Siguen apareciendo vulnerabilidades en Internet Explorer

18 Nov 2004 en Seguridad

El anuncio de la firma especializada en seguridad Secunia advierte a los usuarios sobre dos vulnerabilidades detectadas en una versión de Windows XP completamente actualizada con el patch Service Pack 2 (SP2).
Las vulnerabilidades detectadas por Secunia pueden llevar al engaño de usuarios para que descarguen  un archivo malicioso que se presenta como un documento HTML común.
La primer vulnerabilidad se produce cuando un usuario que corre con SP2 trata de descargar ciertos tipos de archivos y son notificados de potenciales riesgos de seguridad. La vulnerabilidad detectada por Secunia rebasa el aviso de seguridad con un header http que altera el “Contain Location” del archivo que se intenta descargar y así evita que se active el alerta de seguridad.

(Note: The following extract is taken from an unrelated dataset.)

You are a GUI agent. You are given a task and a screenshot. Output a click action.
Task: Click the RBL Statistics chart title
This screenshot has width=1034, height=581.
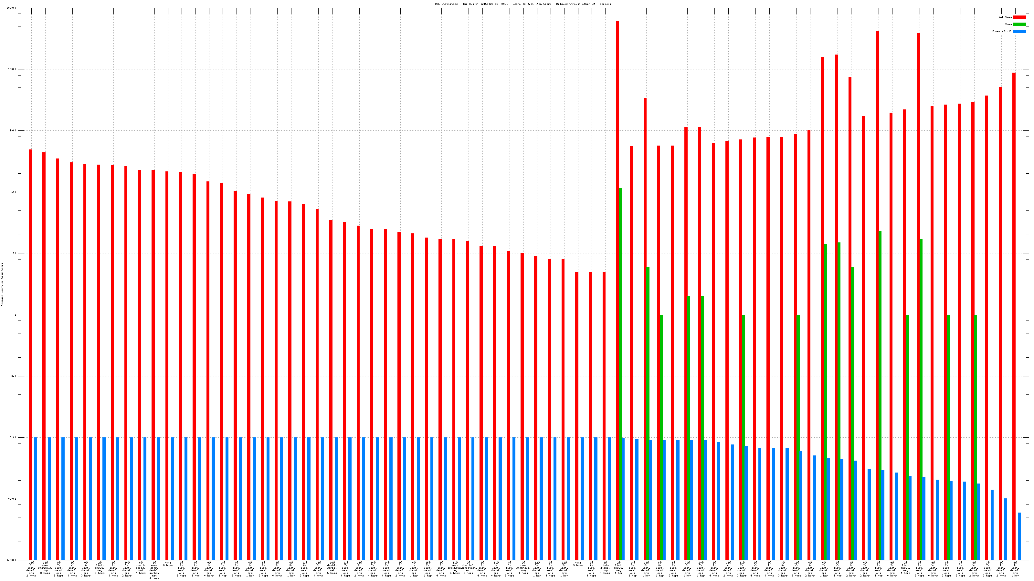pos(523,4)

La segunda vulnerabilidad saca provecho de una configuración por defecto en SP2. La misma permite que código malicioso cambie la extensión de un archivo para que el usuario crea que se trata de otra clase de archivo. Por defecto, Internet Explorer tiene una opción “Hide Extensión for Known File Types,” que puede se explotada maliciosamente mediantela función “execCommand()” de Javascript.
La gente de Microsoft consideró que la divulgación de estas vulnerabilidades, de las que no consta que se hayan producido ataques a usuarios, ha sido realizada en forma irresponsable por parte de la empresa Secunia. Dar a conocer una vulnerabilidad antes de que sea manejada por Microsoft Security Response Center, órgano creado para la investigación, arreglo y aprendizaje de vulnerabilidades a la seguridad. Cuando una vulnerabilidad se hace pública antes de ser procesada por Microsoft, se aumenta la chance de que la comunidad de hackers realice ataques antes de que se solucione el problema.